Undergraduate research experience is critical for any student planning to pursue a career as a professional chemist. During my career, I have mentored eleven undergraduate researchers and seen firsthand how research-based problem-solving enhances a student’s training. Through undergraduate research, a student gains ownership of a specific scientific question and experiences the creative nature of scientific endeavor. Undergraduate research also introduces students to the larger scientific community. Research students at Trinity present their projects to campus community at the semiannual science symposiums, the Joint Science Presentations, and department seminars. They have also presented work to a wider audience at the Connecticut Valley Section ACS meeting. These experiences provide valuable professional development and hopefully ignite a lifelong passion for discovery.
Learning by Teaching
Teaching and learning are complementary processes: few activities produce the depth of understanding gained by teaching an idea to someone else. In Chem 312, I have added a community learning initiative in partnership with Hartford Magnet Trinity College Academy. 6th grade students from HMTCA collected water samples from various locations in the Connecticut River watershed. The Chem 312 students guided the 6th grade students through water quality tests on these samples and assisted them in selecting a subset of samples for trace metals determination by inductively coupled plasma – atomic emission spectroscopy (ICP-AES) using instrumentation at Trinity. The Chem 312 students analyzed the selected samples for arsenic, cadmium, chromium and lead. The Chem 312 students presented their results, along with a grade-level appropriate explanation of ICP-AES, to the 6th grade students in a video report. These presentations allow students to develop important professional skills and solidify their understanding of technical concepts, but equally important, these experiences foster a spirit of community involvement that is critical to the educating “the whole person.”
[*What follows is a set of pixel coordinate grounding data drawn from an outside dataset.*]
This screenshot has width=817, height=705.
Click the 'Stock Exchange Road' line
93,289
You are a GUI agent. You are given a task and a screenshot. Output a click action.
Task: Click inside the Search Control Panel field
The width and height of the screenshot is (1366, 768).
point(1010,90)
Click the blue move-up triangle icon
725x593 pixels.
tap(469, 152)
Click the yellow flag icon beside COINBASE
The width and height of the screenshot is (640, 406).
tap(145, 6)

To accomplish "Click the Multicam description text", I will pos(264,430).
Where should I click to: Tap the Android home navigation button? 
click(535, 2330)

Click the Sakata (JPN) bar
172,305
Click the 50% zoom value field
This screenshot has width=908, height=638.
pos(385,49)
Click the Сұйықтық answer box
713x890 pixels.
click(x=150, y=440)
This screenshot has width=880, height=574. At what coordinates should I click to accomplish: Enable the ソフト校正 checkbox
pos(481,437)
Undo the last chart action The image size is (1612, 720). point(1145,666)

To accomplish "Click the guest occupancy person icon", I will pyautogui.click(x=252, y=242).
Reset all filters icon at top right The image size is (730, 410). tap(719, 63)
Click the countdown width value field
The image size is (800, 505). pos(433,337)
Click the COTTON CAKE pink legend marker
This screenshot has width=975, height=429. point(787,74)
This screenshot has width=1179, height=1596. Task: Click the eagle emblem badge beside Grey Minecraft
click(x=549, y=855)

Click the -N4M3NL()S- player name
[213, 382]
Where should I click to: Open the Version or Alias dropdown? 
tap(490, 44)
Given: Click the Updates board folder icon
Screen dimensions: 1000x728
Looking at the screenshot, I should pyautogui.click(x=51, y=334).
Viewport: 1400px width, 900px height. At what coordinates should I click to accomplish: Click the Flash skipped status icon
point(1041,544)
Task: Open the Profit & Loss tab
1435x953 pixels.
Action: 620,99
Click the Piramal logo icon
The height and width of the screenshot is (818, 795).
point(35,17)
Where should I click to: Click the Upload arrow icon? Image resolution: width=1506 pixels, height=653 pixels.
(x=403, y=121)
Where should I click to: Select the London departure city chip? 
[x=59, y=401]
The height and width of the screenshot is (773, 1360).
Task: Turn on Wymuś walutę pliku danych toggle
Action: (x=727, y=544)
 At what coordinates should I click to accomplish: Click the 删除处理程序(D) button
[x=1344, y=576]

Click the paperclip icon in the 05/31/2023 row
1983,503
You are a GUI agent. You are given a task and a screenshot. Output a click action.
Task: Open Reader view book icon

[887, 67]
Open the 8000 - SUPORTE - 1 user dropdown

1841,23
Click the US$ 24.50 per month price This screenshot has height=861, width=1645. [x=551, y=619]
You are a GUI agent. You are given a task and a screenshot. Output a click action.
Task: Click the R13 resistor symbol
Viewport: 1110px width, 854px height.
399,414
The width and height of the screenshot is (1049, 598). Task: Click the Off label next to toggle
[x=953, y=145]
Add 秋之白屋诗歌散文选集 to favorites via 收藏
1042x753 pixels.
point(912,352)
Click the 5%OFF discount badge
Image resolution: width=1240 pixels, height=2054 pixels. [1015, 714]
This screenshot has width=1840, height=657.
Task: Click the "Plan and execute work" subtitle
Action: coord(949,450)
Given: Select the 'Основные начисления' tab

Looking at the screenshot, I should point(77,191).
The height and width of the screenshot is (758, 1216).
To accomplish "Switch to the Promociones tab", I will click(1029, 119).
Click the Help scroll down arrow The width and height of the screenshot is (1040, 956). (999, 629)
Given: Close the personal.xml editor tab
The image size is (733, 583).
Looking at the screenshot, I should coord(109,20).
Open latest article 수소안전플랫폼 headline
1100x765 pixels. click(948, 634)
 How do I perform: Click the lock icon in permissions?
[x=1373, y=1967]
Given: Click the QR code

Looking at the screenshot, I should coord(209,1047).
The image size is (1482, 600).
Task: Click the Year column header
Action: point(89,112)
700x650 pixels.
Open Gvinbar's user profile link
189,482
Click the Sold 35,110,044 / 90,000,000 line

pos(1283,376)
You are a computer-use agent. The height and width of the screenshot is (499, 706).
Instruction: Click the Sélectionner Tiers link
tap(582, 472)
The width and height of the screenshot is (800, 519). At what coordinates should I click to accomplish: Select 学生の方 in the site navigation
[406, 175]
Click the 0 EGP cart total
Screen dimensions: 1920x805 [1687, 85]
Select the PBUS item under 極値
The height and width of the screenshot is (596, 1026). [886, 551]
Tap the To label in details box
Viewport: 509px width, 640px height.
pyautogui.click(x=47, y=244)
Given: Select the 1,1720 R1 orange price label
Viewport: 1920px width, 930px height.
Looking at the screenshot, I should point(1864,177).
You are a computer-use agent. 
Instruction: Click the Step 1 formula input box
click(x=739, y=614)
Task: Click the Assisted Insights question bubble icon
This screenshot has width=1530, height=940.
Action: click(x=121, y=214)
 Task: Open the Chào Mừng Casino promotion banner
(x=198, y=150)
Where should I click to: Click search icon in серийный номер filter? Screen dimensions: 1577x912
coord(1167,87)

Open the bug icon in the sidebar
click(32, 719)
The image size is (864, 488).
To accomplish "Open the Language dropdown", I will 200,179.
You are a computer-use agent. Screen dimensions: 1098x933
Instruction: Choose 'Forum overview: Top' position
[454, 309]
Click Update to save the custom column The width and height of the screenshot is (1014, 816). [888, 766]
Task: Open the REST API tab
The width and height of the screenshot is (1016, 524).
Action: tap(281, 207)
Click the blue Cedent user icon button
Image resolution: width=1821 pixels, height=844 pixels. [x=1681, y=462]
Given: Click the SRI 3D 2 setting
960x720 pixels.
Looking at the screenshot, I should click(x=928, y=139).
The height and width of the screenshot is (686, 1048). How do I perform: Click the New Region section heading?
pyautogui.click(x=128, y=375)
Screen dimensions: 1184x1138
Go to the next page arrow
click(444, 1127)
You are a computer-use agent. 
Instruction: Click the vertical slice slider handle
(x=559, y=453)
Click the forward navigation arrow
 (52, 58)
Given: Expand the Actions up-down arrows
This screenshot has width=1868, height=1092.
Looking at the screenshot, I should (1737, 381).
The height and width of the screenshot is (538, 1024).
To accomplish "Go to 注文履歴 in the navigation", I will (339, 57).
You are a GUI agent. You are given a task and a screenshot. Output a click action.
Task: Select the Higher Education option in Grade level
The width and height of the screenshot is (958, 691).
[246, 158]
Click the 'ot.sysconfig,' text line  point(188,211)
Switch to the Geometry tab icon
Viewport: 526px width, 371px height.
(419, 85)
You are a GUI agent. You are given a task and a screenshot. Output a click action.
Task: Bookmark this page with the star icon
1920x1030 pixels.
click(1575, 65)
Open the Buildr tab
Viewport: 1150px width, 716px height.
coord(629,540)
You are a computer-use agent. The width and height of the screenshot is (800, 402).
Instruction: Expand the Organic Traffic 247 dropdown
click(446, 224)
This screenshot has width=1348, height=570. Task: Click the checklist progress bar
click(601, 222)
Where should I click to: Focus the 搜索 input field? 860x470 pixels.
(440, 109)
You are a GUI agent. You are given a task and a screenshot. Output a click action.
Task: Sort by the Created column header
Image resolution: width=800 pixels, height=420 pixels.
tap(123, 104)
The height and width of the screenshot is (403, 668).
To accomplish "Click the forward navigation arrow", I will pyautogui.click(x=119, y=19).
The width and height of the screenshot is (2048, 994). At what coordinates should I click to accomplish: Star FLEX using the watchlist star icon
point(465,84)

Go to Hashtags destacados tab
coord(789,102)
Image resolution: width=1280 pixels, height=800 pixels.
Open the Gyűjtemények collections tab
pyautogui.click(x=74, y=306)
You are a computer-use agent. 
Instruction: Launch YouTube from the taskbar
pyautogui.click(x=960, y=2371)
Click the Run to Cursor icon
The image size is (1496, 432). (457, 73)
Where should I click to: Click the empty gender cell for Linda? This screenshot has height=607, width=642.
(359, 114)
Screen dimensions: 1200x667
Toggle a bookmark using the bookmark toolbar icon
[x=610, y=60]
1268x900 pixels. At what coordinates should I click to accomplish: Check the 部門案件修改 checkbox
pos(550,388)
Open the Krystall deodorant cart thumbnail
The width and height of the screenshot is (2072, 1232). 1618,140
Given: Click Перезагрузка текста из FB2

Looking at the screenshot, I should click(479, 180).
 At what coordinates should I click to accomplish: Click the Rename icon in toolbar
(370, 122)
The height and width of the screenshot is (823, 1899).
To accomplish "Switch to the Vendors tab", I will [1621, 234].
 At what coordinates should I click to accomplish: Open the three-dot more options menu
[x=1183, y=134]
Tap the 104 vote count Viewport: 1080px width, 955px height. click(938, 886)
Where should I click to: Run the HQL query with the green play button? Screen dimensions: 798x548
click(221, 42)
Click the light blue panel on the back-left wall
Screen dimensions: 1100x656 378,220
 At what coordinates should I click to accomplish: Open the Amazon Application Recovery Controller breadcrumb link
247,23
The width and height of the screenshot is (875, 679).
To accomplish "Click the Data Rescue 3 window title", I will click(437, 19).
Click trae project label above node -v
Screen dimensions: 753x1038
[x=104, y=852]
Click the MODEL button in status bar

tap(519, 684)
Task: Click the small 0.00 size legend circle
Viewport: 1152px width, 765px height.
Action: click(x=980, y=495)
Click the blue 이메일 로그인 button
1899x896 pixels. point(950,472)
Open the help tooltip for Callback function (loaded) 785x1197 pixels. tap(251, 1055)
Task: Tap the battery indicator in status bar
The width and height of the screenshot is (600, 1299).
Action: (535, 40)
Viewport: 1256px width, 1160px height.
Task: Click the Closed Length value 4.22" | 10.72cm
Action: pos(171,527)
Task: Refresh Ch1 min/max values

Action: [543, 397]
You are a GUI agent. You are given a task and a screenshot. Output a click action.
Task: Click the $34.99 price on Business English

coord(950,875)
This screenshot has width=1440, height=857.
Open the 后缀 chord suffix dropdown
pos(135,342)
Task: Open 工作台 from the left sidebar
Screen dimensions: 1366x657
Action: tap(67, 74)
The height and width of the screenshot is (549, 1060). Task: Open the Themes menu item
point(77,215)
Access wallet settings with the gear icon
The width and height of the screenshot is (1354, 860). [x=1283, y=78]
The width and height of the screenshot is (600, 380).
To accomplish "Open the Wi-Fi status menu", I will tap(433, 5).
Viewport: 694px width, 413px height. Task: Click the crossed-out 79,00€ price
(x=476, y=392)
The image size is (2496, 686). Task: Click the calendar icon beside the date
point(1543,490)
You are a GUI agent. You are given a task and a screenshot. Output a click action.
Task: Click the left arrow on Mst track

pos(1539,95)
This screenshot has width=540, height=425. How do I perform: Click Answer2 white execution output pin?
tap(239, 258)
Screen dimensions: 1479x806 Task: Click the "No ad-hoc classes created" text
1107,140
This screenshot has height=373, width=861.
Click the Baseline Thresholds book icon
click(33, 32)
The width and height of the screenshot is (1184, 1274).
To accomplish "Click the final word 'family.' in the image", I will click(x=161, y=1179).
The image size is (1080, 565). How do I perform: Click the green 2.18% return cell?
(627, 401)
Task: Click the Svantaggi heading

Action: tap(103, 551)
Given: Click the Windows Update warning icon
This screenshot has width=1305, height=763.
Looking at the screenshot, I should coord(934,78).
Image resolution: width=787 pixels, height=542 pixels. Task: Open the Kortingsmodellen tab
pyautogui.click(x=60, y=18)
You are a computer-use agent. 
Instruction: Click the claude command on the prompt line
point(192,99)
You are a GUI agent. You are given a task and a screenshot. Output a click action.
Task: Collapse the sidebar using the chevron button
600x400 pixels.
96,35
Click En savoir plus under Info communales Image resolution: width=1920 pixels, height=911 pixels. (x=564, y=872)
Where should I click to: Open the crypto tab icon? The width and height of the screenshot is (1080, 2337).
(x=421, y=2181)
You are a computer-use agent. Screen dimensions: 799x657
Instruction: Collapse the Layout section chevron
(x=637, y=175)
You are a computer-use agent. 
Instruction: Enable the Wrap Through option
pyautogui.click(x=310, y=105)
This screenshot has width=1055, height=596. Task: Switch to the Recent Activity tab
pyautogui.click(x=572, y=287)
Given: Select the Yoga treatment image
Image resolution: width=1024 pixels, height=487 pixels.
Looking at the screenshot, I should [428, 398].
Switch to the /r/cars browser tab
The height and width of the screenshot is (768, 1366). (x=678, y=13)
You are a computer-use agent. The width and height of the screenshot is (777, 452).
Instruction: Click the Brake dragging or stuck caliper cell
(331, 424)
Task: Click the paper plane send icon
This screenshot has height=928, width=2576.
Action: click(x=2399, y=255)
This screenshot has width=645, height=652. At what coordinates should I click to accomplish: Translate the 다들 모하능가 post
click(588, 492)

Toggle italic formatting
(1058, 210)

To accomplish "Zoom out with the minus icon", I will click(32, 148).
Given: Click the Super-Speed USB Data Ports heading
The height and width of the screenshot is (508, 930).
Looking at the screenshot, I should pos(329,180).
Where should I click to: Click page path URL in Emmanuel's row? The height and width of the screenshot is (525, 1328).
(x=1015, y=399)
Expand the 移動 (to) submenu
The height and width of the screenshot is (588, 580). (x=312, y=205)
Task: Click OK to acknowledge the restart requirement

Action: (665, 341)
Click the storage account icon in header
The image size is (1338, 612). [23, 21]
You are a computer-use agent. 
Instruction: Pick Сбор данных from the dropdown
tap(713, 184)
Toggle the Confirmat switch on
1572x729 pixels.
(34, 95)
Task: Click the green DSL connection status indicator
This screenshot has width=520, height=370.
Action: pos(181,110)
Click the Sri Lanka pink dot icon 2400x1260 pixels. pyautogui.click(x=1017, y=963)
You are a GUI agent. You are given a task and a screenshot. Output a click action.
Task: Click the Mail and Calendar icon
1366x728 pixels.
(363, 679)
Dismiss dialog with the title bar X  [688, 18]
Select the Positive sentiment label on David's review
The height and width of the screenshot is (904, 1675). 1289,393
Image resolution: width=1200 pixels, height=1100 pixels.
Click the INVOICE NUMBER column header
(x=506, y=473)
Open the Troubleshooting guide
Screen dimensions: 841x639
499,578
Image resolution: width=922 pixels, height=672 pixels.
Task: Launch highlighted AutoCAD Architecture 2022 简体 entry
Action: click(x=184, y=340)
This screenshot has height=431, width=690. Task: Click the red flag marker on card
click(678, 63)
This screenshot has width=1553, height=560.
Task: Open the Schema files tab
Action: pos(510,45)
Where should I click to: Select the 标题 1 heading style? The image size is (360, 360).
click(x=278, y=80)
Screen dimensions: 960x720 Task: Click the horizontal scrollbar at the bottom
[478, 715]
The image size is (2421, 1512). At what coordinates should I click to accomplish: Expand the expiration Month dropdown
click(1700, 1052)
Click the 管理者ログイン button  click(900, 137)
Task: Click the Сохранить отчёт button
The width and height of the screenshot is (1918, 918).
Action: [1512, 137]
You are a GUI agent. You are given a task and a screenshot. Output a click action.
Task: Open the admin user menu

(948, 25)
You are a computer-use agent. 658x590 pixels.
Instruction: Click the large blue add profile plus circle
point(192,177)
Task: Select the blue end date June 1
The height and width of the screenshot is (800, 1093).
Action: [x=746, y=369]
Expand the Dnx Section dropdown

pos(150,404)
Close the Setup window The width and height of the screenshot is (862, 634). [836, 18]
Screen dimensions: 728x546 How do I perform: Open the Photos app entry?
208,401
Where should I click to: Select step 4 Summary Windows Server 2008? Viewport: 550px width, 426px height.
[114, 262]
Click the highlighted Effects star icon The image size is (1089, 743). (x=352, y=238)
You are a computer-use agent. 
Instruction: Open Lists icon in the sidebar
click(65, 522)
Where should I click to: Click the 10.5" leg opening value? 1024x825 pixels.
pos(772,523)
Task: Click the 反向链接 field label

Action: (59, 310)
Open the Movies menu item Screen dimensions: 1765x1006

I also continue to learn through my own teaching. I am a strong believer in evidence-based teaching, and I frequently refer to articles from the Journal of Chemical Education, the Journal of the Analytical Sciences Digital Library, and the Education Resources Information Center (ERIC) database to inform my teaching. As an analytical chemist, I make accurate and precise measurements of chemical information, so I am similarly interested in methods to accurately assess student learning and evaluate pedagogical techniques. In addition to my training through SPIRE, I regularly seek out professional development opportunities to improve my teaching. I also seek constructive criticism and evaluations from more experienced teachers and from my students. Throughout the semester, I solicit anonymous feedback from my students and adjust my teaching accordingly. I also reflect on long-term student outcomes, including my students’ success in subsequent courses and professional progress. Ultimately, I measure my success as a teacher as reflected in the personal and professional successes of my students.